» **Work request**: Check each line of the listing below for the string "Jejak", then copy every line that has it.

» **Given data**:

· · · · ·

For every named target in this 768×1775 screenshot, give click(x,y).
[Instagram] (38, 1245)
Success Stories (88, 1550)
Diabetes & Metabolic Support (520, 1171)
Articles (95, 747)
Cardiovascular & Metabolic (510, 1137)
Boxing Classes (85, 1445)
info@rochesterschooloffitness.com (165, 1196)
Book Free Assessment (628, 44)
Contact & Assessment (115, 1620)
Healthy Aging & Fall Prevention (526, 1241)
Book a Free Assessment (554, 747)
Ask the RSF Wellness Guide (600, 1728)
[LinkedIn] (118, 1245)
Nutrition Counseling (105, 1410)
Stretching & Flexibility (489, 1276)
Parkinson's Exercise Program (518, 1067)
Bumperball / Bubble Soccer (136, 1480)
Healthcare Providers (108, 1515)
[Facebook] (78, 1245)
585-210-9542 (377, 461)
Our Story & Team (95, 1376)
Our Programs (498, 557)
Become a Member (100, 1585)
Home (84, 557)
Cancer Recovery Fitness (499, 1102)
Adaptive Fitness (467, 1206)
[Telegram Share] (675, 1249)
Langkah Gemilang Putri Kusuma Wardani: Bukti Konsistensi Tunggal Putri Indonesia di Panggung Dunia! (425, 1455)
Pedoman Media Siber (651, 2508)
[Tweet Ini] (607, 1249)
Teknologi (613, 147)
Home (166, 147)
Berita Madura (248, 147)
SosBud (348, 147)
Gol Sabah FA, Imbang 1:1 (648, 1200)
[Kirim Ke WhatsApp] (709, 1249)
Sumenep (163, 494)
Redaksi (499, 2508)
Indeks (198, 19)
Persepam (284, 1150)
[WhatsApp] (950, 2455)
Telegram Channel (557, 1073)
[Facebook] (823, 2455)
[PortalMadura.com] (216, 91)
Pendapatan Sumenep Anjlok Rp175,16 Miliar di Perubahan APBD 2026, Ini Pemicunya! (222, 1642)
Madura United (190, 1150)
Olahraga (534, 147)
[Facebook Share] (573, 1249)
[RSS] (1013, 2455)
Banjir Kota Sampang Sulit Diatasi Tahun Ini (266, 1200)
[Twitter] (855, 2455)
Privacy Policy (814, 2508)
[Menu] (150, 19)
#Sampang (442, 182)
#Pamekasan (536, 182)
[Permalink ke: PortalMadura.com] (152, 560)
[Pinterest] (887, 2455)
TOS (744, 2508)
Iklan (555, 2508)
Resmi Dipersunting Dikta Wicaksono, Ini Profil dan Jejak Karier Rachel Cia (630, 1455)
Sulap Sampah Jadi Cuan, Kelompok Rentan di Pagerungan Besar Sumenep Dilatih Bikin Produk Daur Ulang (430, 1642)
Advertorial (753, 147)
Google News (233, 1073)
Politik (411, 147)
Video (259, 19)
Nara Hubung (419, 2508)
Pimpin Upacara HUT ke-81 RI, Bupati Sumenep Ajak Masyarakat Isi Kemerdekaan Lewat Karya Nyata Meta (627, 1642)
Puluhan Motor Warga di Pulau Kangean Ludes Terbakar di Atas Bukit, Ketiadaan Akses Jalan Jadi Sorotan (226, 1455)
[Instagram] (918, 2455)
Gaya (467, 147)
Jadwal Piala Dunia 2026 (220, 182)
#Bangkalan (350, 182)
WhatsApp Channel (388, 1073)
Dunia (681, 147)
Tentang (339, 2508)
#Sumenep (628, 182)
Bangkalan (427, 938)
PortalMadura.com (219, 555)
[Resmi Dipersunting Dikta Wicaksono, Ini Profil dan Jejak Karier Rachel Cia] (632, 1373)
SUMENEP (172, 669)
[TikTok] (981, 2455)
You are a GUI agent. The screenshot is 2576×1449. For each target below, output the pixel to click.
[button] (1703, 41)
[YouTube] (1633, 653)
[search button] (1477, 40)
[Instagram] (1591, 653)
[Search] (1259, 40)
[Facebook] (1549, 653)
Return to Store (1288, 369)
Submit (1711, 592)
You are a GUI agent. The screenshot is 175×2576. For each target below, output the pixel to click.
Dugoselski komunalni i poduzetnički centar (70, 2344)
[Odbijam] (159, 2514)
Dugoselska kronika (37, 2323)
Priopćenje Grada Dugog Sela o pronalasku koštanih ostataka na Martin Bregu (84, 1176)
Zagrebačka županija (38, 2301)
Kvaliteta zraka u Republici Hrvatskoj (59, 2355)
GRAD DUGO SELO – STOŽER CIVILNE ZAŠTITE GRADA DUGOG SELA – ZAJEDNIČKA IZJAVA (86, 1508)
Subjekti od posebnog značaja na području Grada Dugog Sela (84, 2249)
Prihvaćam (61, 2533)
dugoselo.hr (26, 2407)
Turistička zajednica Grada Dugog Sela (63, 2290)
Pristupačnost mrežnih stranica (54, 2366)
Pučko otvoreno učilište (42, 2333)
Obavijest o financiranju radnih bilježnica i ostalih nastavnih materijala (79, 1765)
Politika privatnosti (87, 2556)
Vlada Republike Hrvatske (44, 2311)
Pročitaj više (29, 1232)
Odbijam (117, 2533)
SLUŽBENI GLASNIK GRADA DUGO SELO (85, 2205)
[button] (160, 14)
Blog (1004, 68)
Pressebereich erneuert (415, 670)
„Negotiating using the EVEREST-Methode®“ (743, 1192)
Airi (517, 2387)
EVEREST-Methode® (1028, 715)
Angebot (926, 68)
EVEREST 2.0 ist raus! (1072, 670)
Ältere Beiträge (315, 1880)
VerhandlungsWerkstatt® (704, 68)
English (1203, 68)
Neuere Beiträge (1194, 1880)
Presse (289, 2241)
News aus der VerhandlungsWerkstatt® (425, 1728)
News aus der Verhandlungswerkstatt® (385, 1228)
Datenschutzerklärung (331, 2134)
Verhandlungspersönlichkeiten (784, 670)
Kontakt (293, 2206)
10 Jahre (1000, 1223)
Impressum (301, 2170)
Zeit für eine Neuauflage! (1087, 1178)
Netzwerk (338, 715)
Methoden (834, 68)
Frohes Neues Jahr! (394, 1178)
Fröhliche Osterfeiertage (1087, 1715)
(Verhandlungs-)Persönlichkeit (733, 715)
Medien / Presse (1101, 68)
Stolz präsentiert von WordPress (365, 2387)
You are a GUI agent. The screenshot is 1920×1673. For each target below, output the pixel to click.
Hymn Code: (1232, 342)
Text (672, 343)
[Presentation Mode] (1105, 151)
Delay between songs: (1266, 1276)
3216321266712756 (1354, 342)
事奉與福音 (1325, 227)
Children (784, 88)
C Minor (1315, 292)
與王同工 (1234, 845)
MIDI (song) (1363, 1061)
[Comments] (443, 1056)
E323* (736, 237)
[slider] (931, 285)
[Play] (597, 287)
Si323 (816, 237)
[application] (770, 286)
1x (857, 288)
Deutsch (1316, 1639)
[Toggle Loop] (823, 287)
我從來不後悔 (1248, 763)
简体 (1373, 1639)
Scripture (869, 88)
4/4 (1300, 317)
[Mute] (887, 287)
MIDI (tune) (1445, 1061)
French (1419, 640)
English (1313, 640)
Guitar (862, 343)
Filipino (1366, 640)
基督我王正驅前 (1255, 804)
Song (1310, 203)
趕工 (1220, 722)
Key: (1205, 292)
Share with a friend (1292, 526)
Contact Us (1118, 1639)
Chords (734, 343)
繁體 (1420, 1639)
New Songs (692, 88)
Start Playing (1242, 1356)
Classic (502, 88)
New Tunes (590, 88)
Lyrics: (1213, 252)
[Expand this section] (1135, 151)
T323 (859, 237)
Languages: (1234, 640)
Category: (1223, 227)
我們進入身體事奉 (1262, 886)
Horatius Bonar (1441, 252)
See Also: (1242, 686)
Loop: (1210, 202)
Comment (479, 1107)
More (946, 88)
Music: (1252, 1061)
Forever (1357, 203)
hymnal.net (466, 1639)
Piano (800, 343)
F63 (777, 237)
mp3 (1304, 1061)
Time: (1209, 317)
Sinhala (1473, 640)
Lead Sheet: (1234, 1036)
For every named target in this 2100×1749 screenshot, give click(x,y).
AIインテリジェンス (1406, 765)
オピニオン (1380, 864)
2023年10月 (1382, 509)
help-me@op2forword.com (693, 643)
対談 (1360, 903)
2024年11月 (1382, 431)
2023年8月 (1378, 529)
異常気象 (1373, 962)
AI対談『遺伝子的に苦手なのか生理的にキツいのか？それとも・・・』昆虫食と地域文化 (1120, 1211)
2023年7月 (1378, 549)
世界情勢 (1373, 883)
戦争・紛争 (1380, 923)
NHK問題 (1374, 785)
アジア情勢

· · · · ·

» **Output of the exercise**:
Resmi Dipersunting Dikta Wicaksono, Ini Profil dan Jejak Karier Rachel Cia (630, 1455)
[Resmi Dipersunting Dikta Wicaksono, Ini Profil dan Jejak Karier Rachel Cia] (632, 1373)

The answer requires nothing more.